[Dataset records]
※ ※ ※
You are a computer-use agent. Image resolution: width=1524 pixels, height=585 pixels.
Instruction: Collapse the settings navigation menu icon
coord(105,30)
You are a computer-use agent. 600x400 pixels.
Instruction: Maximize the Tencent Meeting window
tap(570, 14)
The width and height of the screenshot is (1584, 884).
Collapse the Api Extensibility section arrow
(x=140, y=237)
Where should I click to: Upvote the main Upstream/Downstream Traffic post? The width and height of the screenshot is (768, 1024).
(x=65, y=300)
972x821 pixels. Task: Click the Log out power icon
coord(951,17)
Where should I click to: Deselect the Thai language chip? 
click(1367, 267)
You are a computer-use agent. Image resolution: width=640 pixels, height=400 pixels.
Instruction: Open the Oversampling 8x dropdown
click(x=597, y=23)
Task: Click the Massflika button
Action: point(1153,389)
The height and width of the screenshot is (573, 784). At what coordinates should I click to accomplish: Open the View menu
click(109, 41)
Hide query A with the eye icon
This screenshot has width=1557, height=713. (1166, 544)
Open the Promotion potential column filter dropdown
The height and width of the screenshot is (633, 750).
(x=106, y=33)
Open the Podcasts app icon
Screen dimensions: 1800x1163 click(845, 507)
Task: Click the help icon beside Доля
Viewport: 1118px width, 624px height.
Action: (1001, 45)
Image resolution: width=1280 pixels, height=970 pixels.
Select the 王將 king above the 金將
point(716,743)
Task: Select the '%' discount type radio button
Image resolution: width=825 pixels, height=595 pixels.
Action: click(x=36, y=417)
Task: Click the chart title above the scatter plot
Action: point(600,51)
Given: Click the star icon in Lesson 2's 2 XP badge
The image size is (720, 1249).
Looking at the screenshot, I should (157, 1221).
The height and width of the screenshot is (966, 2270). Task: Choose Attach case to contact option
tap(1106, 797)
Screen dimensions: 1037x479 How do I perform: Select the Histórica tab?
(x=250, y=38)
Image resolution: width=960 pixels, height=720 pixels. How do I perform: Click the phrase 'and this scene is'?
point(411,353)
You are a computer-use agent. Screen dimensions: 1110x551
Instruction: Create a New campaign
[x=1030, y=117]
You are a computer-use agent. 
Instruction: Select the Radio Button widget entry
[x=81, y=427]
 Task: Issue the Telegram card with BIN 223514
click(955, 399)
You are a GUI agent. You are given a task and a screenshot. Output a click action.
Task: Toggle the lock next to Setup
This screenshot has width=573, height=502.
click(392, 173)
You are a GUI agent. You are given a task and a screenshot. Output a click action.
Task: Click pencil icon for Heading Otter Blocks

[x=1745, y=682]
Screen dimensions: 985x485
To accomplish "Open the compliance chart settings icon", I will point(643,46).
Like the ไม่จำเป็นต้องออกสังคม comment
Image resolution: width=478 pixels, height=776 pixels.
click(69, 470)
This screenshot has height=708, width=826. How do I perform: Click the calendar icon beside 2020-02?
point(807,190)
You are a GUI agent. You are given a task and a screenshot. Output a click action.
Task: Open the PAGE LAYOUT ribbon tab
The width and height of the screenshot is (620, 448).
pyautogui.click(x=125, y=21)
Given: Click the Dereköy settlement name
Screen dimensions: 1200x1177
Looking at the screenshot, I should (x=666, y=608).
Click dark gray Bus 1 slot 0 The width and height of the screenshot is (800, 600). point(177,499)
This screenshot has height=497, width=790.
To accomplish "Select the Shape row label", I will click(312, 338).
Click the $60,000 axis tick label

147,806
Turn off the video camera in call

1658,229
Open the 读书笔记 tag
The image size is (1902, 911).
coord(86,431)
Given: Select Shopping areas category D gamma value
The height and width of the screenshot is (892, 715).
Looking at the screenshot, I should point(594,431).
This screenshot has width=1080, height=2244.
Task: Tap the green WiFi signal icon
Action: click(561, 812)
※ ※ ※
WORK INSTRUCTIONS:
The records above must be reproduced word for word.

SOLUTION TO THIS TASK:
You are a computer-use agent. Image resolution: width=1524 pixels, height=585 pixels.
Instruction: Collapse the settings navigation menu icon
coord(105,30)
You are a computer-use agent. 600x400 pixels.
Instruction: Maximize the Tencent Meeting window
tap(570, 14)
The width and height of the screenshot is (1584, 884).
Collapse the Api Extensibility section arrow
(x=140, y=237)
Where should I click to: Upvote the main Upstream/Downstream Traffic post? The width and height of the screenshot is (768, 1024).
(x=65, y=300)
972x821 pixels. Task: Click the Log out power icon
coord(951,17)
Where should I click to: Deselect the Thai language chip? 
click(1367, 267)
You are a computer-use agent. Image resolution: width=640 pixels, height=400 pixels.
Instruction: Open the Oversampling 8x dropdown
click(x=597, y=23)
Task: Click the Massflika button
Action: point(1153,389)
The height and width of the screenshot is (573, 784). At what coordinates should I click to accomplish: Open the View menu
click(109, 41)
Hide query A with the eye icon
This screenshot has width=1557, height=713. (1166, 544)
Open the Promotion potential column filter dropdown
The height and width of the screenshot is (633, 750).
(x=106, y=33)
Open the Podcasts app icon
Screen dimensions: 1800x1163 click(845, 507)
Task: Click the help icon beside Доля
Viewport: 1118px width, 624px height.
Action: (1001, 45)
Image resolution: width=1280 pixels, height=970 pixels.
Select the 王將 king above the 金將
point(716,743)
Task: Select the '%' discount type radio button
Image resolution: width=825 pixels, height=595 pixels.
Action: click(x=36, y=417)
Task: Click the chart title above the scatter plot
Action: point(600,51)
Given: Click the star icon in Lesson 2's 2 XP badge
The image size is (720, 1249).
Looking at the screenshot, I should (157, 1221).
The height and width of the screenshot is (966, 2270). Task: Choose Attach case to contact option
tap(1106, 797)
Screen dimensions: 1037x479 How do I perform: Select the Histórica tab?
(x=250, y=38)
Image resolution: width=960 pixels, height=720 pixels. How do I perform: Click the phrase 'and this scene is'?
point(411,353)
You are a computer-use agent. Screen dimensions: 1110x551
Instruction: Create a New campaign
[x=1030, y=117]
You are a computer-use agent. 
Instruction: Select the Radio Button widget entry
[x=81, y=427]
 Task: Issue the Telegram card with BIN 223514
click(955, 399)
You are a GUI agent. You are given a task and a screenshot. Output a click action.
Task: Toggle the lock next to Setup
This screenshot has width=573, height=502.
click(392, 173)
You are a GUI agent. You are given a task and a screenshot. Output a click action.
Task: Click pencil icon for Heading Otter Blocks

[x=1745, y=682]
Screen dimensions: 985x485
To accomplish "Open the compliance chart settings icon", I will point(643,46).
Like the ไม่จำเป็นต้องออกสังคม comment
Image resolution: width=478 pixels, height=776 pixels.
click(69, 470)
This screenshot has height=708, width=826. How do I perform: Click the calendar icon beside 2020-02?
point(807,190)
You are a GUI agent. You are given a task and a screenshot. Output a click action.
Task: Open the PAGE LAYOUT ribbon tab
The width and height of the screenshot is (620, 448).
pyautogui.click(x=125, y=21)
Given: Click the Dereköy settlement name
Screen dimensions: 1200x1177
Looking at the screenshot, I should (x=666, y=608).
Click dark gray Bus 1 slot 0 The width and height of the screenshot is (800, 600). point(177,499)
This screenshot has height=497, width=790.
To accomplish "Select the Shape row label", I will click(312, 338).
Click the $60,000 axis tick label

147,806
Turn off the video camera in call

1658,229
Open the 读书笔记 tag
The image size is (1902, 911).
coord(86,431)
Given: Select Shopping areas category D gamma value
The height and width of the screenshot is (892, 715).
Looking at the screenshot, I should point(594,431).
This screenshot has width=1080, height=2244.
Task: Tap the green WiFi signal icon
Action: click(561, 812)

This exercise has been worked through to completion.